The Kremlin, keen to discredit the rebel Russians, on Wednesday dismissed them as neo-fascists.

A commander of the Russian Volunteer Corps, Denis Kapustin, is a well-known far-right extremist. gave The Anti-Defamation League has said. That he was involved in the world of mixed martial arts in Europe and that he trained young members of Germany’s far-right National Democratic Party. At a news conference in northern Ukraine on Wednesday, he introduced himself to reporters by his call sign, White Rex.

Asked about his ultra-nationalist ideology, he described himself as right-wing and said his views were “traditional” and “patriotic”.

Russian Defense Minister Sergei Shoigu called the cross-border attack an act of terrorism. “In response to a similar action by Ukrainian fighters, we will respond operationally and very strongly,” he told a gathering of security officials in Moscow.

Ukrainian officials denied directing the attack and said only Russian citizens had crossed the border.

raid, a A motley group of Russian exiles Fighters fighting on Ukraine’s side in the war said the same thing when they met with reporters in the forest, in an area of ​​northern Ukraine that was wrested from Russian occupiers last spring.

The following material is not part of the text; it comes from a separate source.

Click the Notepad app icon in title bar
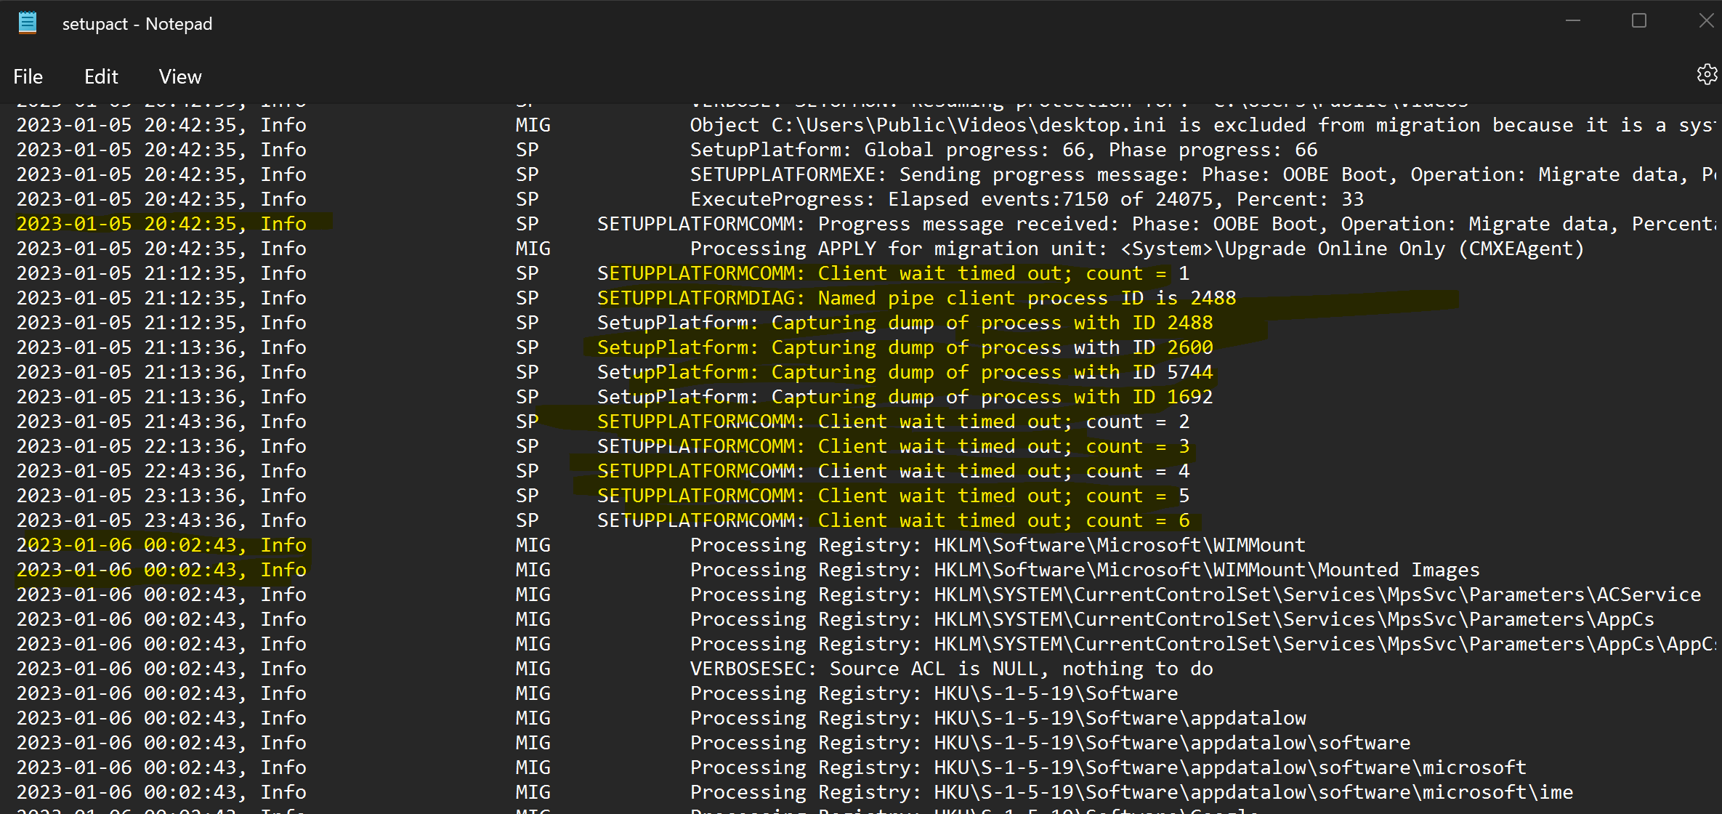1722x814 pixels. [28, 23]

The Ukrainian military said Mr Kapustin “wished us well” but had not entered Russia.

But the militants made it clear they were consulting with the Ukrainians.

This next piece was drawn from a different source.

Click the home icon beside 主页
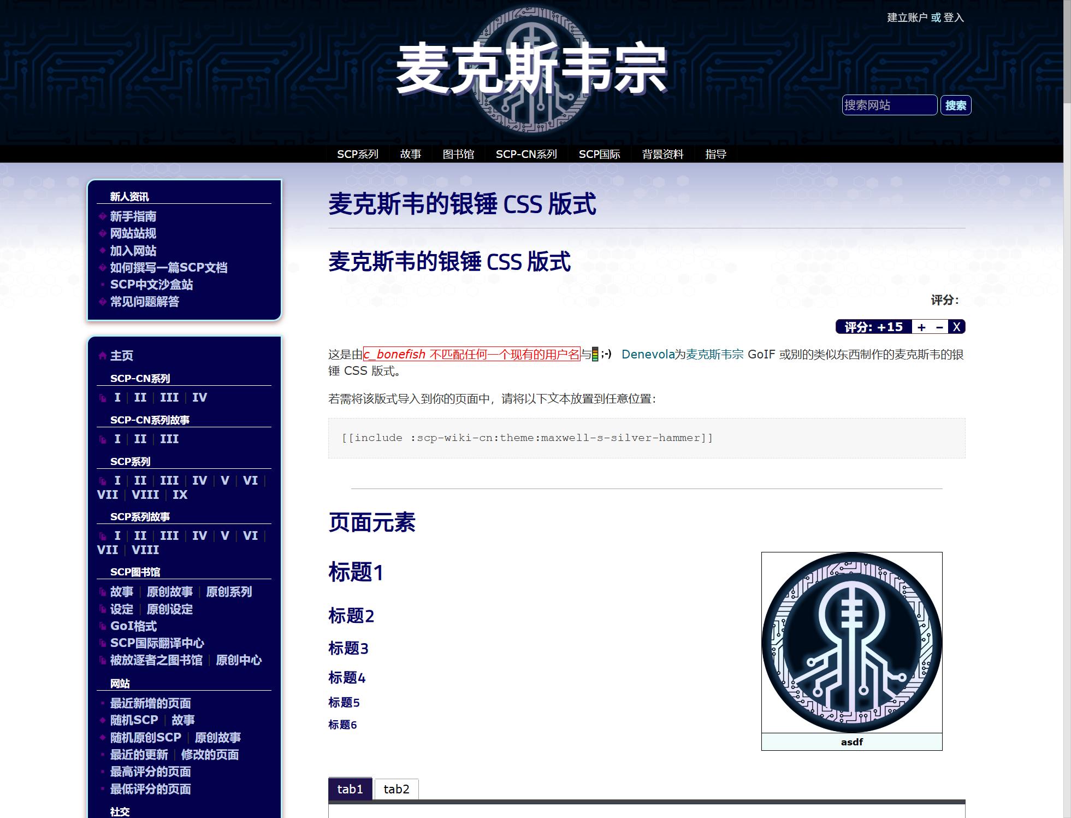This screenshot has height=818, width=1071. [x=102, y=356]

“Whatever we do within the state borders of Ukraine we obviously do together with the Ukrainian military,” Mr Kapustin said. “Everything we do, every decision we make, beyond state borders, is our decision.”

The warriors were excited. Commanders and soldiers, some with camouflage buffs drawn over their faces, stood with machine guns in front of an armored personnel carrier they said they had captured and driven out of Russia.

He mocked the Russian response to the raid.

“The reaction was slow, panicky, disorganized, and didn’t start for hours,” said one commander who asked to be identified by his nickname Caesar.

The news conference in the jungle was intended as a victory lap, but the fighters put a strict time limit on the gathering, lest it be hit by a Russian missile. After about 40 minutes, the soldiers drove in pickup trucks and, with the rumble of a diesel engine, what they said was a captured Russian personnel carrier.

Evelina Ryabenko And Melana Mazefa Cooperation reporting.